46. A method as in claim 45 wherein the increase in level of the fatty acid in part of the bowel is within 48 hours of delivery of the fatty acid delivery agent to the bowel.

47. A method as in claim 45 wherein the increase in level of the fatty acid in part of the bowel is within 24 hours of delivery of the fatty acid delivery agent to the bowel.

48. A method as in claim 45 wherein the increase in level of the fatty acid in part of the bowel is within 3 hours of delivery of the fatty acid delivery agent to the bowel.

49. A method as in claim 45 wherein the increase in level of the fatty acid in part of the bowel is within 2 hours of delivery of the fatty acid delivery agent to the bowel.

50. A method as in claim 45 wherein the increase in level of the fatty acid in part of the bowel is within 1 hour of delivery of the fatty acid delivery agent to the bowel.

51. A method as in claim 50 wherein oral administration is by ingestion of a tablet, capsule or liquid into which the fatty acid delivery agent is incorporated.

52. A method as in claim 50 wherein oral administration is via an enteral tube.

53. A method as in claim 52 wherein the fatty acid is selected from the list of fatty acids including short chain fatty acids, omega 3 fatty acids, omega 6 fatty acids, stearadonic acid and conjugated fatty acids.

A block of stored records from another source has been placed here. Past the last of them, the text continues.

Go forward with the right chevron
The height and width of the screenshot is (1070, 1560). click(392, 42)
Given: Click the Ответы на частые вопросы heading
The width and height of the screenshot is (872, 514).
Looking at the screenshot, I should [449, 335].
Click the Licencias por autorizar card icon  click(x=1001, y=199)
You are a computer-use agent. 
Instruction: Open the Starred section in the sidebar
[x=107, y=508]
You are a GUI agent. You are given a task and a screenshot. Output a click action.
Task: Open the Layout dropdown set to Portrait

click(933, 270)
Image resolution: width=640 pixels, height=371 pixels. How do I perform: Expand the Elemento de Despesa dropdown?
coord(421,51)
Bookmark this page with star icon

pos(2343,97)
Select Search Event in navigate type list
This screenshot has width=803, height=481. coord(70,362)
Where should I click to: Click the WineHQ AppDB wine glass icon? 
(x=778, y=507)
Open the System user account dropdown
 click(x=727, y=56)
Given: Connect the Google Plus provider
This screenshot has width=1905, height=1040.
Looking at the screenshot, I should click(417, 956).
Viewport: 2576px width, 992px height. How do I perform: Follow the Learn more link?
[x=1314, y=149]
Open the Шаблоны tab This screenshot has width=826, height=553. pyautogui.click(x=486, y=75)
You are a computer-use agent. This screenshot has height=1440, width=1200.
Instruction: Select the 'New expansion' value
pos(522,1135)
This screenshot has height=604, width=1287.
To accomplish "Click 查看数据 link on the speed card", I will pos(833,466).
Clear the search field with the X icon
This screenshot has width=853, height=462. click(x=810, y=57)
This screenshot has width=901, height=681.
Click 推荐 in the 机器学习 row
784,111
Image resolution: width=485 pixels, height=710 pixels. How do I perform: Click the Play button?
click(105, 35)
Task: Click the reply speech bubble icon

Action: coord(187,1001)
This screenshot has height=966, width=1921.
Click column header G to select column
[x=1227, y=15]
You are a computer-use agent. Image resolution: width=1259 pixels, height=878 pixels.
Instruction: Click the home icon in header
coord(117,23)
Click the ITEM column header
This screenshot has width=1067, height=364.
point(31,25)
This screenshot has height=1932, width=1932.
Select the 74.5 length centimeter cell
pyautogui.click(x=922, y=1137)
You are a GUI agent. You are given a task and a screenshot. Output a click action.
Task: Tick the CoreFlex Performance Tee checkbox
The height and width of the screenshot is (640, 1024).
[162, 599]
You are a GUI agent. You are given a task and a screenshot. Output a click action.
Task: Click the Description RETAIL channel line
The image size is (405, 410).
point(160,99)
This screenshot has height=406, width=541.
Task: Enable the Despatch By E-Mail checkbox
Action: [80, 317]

54. A method as in claim 53 wherein the fatty acid is one or more of the short chain fatty acids having a carbon chain length of between 1 and 10.

55. A method as in claim 54 wherein the short chain fatty acid is selected from the list including acetate, propionate and butyrate.

56. A method as in claim 54 wherein the carrier molecule to which the fatty acid is bonded to is a carbohydrate.

57. A method as in claim 56 wherein the carrier is a resistant starch.

58. A method as in claim 57 wherein the carrier is a high amylose starch having greater than 80% amylose.

59. A method as in claim 56 wherein the fatty acid is acetate.

60. A method as in claim 56 wherein the fatty acid is propionate.

61. A method as in claim 56 wherein the fatty acid is butyrate.

62. A method as in claim 59 wherein the increase in levels of acetate in the bowel occurs between 0.5 and 1 hour after delivery of the fatty acid delivery agent to the bowel.

63. A method as in claim 61 wherein the increase in levels of butyrate in the bowel occurs between 0.5 and 1 hour after delivery of the fatty acid delivery agent to the bowel.